Milham, who attends historically themed events and parties in full costume, believes that it is imperative to research the fashions, fabrics and lifestyles of a given period before designing historical costumes. She explains that such fashions are sometimes overly romanticized. The bustles, corsets, hoopskirts and layers of crinoline that create beautiful silhouettes are terribly confining, which means her costumes determine how she sits, walks or even talks.

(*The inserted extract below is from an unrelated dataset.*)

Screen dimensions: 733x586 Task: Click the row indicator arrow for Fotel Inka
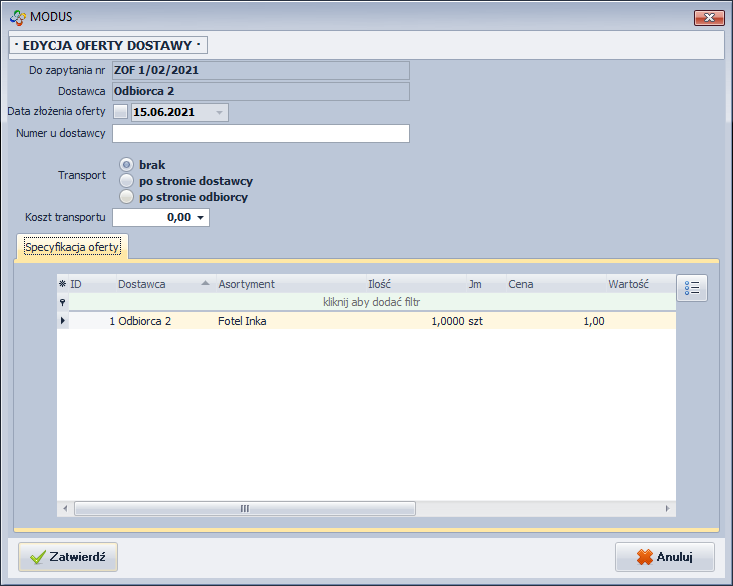[x=63, y=321]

Immersion, though, is precisely what Milham finds appealing. Whichever the historical period, understanding the construction and wearing the garments generates a deep respect for the women who once made and lived in them. People’s curiosity over the authenticity of Milham’s costumes gives her an opportunity to converse with modern audiences about how the fashion of every era showcases our commonality as humans. People often ask her about a costume’s restrictive nature, she says, while forgetting that modern fashion, too, has its own restrictions.
“You want to talk about corsets?” she says. “Let’s talk about 7-inch-high heels.”
Costuming as escape is common, but so, too, is costuming for empowerment. YouTuber Dremon Cooper, for example, a queer American male, was inspired by big-screen superheroes and their fight for justice to don a costume of 6-inch-high heeled hot-pink boots and a tight silver shirt, to fight real-world bullies. Now, a YouTube “superhero” for LGBTQ rights, his costume gave him what Donlon calls that feeling of invincibility.
Shimizu sees fashion, too, as a tool for making a better world. She works for People Tree Japan, a company that considers social issues, pollution, sustainability, animal and human rights in its manufacturing processes, and is encouraging more Japanese designers to do the same.
Sustainable fabrics are a good place to start, she says. European labels are already using fabrics made from orange peels and are researching other biosynthetic fabric, such as lab-grown leather that would overcome the ethical issues of killing animals for fashion and the use of toxic chemicals in manufacturing.
“(Groups such as) The Japan Apparel-Fashion Industry Council encourage Japanese designers to tackle ethical issues,” says Shimizu, but specific goals and guidelines are lacking.
“If fashion doesn’t have meaning, it’s just a waste of money.”